The Construction Loan Borrowing Capacity formula calculates the maximum loan amount a borrower can qualify for based on their income, existing financial commitments, and current interest rates. This assessment is crucial for construction loan applications.

2. How Does the Calculator Work?

The calculator uses the construction loan formula:

\[ \text{Max Loan} = \frac{(\text{Gross Income} \times 0.35) - \text{Existing Commitments}}{\text{Interest Factor}} \]

Where:

Explanation: The formula calculates borrowing capacity by considering 35% of gross income available for debt servicing, subtracting existing commitments, and adjusting for interest rates.

3. Importance of Construction Loan Assessment

Details: Accurate borrowing capacity calculation is essential for construction loan applications to ensure borrowers can comfortably service the loan while accounting for construction costs and timelines.

4. Using the Calculator

Tips: Enter gross annual income in dollars, existing monthly commitments in dollars, and interest factor as a decimal. All values must be valid (income ≥ 0, commitments ≥ 0, interest factor > 0).

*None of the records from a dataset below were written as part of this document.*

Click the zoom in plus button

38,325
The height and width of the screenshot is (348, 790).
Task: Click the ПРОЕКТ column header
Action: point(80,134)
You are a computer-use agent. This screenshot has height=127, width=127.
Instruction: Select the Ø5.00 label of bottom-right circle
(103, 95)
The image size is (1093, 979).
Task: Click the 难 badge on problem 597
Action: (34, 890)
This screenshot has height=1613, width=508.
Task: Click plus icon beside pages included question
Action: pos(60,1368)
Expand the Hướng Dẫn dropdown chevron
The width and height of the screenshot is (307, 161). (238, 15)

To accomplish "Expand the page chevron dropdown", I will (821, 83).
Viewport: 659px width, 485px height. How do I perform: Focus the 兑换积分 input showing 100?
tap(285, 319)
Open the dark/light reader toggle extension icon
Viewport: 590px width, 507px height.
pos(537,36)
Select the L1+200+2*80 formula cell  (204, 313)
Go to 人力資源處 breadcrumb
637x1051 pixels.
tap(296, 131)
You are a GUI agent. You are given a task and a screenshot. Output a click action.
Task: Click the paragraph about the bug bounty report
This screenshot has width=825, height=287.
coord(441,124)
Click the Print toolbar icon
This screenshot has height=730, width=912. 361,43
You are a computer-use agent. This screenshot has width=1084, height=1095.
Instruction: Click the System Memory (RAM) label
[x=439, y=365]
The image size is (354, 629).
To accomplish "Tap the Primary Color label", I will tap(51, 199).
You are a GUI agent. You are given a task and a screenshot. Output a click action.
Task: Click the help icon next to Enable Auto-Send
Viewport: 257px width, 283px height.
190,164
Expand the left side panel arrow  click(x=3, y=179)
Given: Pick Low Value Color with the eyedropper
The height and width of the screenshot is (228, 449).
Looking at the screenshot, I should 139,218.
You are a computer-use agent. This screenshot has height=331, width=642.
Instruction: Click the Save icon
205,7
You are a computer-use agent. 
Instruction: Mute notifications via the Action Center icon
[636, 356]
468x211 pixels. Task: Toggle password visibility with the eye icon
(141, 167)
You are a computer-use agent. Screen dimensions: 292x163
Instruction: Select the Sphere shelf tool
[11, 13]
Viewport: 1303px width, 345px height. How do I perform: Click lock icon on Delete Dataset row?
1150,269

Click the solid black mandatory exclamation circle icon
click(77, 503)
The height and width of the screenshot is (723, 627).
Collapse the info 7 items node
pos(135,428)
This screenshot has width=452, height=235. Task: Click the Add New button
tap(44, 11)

5. Frequently Asked Questions (FAQ)

Q1: Why use 35% of gross income?
A: 35% represents a conservative debt-to-income ratio threshold commonly used by lenders for construction loan assessments.

Q2: What is included in existing commitments?
A: Include all monthly debt obligations such as car loans, credit card payments, personal loans, and existing mortgage payments.

Q3: How is the interest factor determined?
A: The interest factor is typically based on current market rates and the specific loan product, often expressed as a monthly decimal factor.

Q4: Are construction loans different from regular mortgages?
A: Yes, construction loans typically have different assessment criteria, disbursement schedules, and often convert to traditional mortgages after construction completion.

Q5: What other factors affect borrowing capacity?
A: Credit history, employment stability, construction project details, and lender-specific policies can all impact final borrowing capacity.